In the Japanese colonies Korea and Taiwan, the imperial policy from 1910 onwards required people to undergo cultural assimilation by eradicating their own national identity. This was enforced by the educational systems and policies which also regulated public behavior and clothing.
In Taiwan, Western, Japanese, and Taiwanese-style dress coexisted at the same time. Women adopted Western dress to avoid Japanese oppression, intellectuals wore Chinese dress to preserve tradition, and those who interacted with Japanese authority dress in Japanese clothes to copy their colonial masters. After 1930, the colonial government encouraged Taiwanese women explicitly to wear kimonos, which was not only well received by the Japanese. Some felt that allowing Taiwanese women to wear kimonos would blur the line between the rulers and the ruled.

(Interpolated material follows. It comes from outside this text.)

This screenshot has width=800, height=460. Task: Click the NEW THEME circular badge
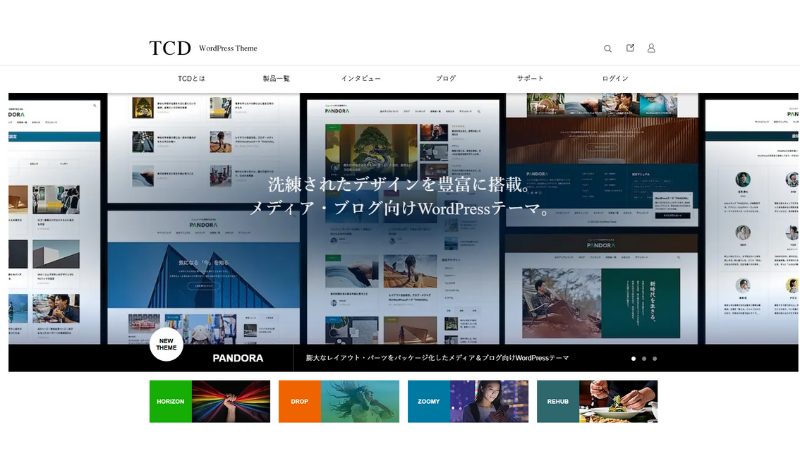click(x=166, y=344)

When Japan annexed Korea in 1910, they praised their traditional clothes for its simplicity. By the mid-1930s this started to change and Japanese colonial government began to initiate policies aimed to discourage Koreans from wearing traditional white clothes. Koreans were persuaded to wear more colorful fabrics, mostly in the interest to destabilize Koreans’ sense of national cultural identity. This enforced policies caused Korean women to protest to protect their culture and history. During the colonial period, the kimono was seen primarily as the clothing of the colonisers and was rarely worn by Korean women.
01 Artist: Shimizu Kon (1912-1974) Artwork: 1941 – Japanese postcard of a Taiwanese woman wearing a Chinese Qipao. Titled: A Girl Moping Herself. Picture postcards were an important element of Japanese propaganda, to promote tourism and national identity. Taiwan’s majority Han population was represented through exotic female images while indigenous peoples were shown as culturally intact.
02 Artwork: ca 1930 – photography of Taiwanese woman wearing Kimono. Due to the hot climate of tropical Taiwan and their prohibitive price, kimonos remained rare.
03 Artwork: Cover from the fashion magazine Shinyeoseong, which was the first magazine for women in Korea published from 1923 to 1934. In order to promote a modern Korean society, magazines displayed a Westernised look, which became the standard for beauty in the 1930s. This included features like short hair, lighter skin tone, large eyes and straight nose, that did not reveal any racial or ethnic identity.
04 Artist: Chen Chin (Taiwanese, 1907 – 1998) Artwork: ca 1934 – Beauty under the Moon. Chen was born during Japanese rule of Taiwan. Her father was an official in the Japanese colonial government. Under the recognition and encouragement of her teacher, Gobara Koto (1887-1965), she became the first Taiwanese female artist to study in Japan.